Este verano, uno de los platos fuertes de la ambiciosa y cuidada programación es sin duda teatral: del 8 al 22 de agosto se representa Antígona con la actuación de la actriz Juliette Binoche en una versión contemporánea de la tragedia de Sófocles dirigida por Ivo van Hove. Un papel que la famosa actriz francesa ya representó hace unos meses en otros escenarios británicos donde, además, la puesta en escena tuvo una excelente acogida por parte del público y la crítica especializada. Ese mismo día, 22 de agosto, - el “último” de Antígona -, la soprano estadounidense Christine Brewer y el pianista Robert Vignoles interpretarán piezas de Schubert y Strauss, mientras en otro escenario distinto, la Philarmonia Orchestra a las órdenes de la batuta del finlandés Esa-Pekka Salonen interpretará la Gran Misa de los Muertos de Berliotz, una de las obras más ambiciosas del repertorio coral, con el Coro del Festival de Edimburgo que celebra este 2015 su 50 aniversario.
Otro gran nombre que se espera durante la presente edición es el de la violinista Anne-Sophie Mutter, que interpretará el 26 de agosto “Las cuatro estaciones” de Antonio Vivaldi. Por lo que respecta a la ópera, destaca uno de los títulos más celebrados de Mozart, “La flauta mágica”, que estará en escena del 27 al 30 de agosto con una producción de la Ópera Cómica de Berlín. Igualmente rozando la parte final del festival, el día 27, será la ocasión de ver al estadounidense Michael Tilson dirigiendo a la Sinfónica de San Francisco y, asimismo, al Ballet de Zurich interpretando dos nuevas coreografías. Y el día antes de la clausura oficial, el domingo 30 de agosto, el maestro ruso Valery Gergiev se pondrá al frente de la London Symphony Orchestra para interpretar obras de grandes compositores del siglo XX.

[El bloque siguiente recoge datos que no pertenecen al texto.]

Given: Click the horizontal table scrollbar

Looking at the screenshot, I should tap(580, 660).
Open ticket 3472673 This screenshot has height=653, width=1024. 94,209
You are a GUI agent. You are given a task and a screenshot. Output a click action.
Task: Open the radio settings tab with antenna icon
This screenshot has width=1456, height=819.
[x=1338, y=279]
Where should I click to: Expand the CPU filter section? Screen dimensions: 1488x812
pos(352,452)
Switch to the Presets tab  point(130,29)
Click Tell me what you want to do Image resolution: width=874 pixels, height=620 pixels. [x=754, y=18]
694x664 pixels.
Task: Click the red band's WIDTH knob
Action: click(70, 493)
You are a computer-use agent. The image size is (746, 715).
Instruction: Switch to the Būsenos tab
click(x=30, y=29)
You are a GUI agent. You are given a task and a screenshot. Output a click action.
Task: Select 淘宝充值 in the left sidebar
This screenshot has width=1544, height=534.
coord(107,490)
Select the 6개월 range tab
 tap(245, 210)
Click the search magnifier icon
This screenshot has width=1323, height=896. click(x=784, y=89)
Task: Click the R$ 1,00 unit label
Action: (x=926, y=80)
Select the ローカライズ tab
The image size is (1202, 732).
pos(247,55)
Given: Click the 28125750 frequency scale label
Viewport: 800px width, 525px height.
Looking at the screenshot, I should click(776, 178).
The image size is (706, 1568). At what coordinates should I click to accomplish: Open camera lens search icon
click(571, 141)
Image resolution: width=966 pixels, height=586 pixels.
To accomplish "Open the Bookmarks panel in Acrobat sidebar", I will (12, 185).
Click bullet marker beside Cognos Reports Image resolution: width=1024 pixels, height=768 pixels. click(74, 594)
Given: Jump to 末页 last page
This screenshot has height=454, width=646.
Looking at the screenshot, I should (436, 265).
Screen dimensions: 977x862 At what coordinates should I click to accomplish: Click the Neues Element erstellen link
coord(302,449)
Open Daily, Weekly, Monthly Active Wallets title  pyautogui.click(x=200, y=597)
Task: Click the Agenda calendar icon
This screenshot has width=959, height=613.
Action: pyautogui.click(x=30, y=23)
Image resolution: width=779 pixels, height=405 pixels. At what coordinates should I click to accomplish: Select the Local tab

Finalmente, como marca la tradición, el llamado Fireworks Concert, el Concierto de los fuegos artificiales, pondrá el broche oro y de color al Festival con un espectáculo pirotécnico: los fuegos artificiales lanzados desde el Castillo mientras de fondo suena un concierto de la Scottish Chamber Orchestra. La entrada para este especial concierto de clausura el 31 de agosto en los Princes Street Gardens es de pago, pero otra de las tradiciones que han ido consolidándose a lo largo de estos años es la de reunirse en espacios públicos, como Calton Hill, Princes Street y sus alrededores, para pasar la velada escuchando la música por la radio sin apartar la vista de lo que ocurre en el cielo de Edimburgo. Por supuesto, con permiso de la lluvia.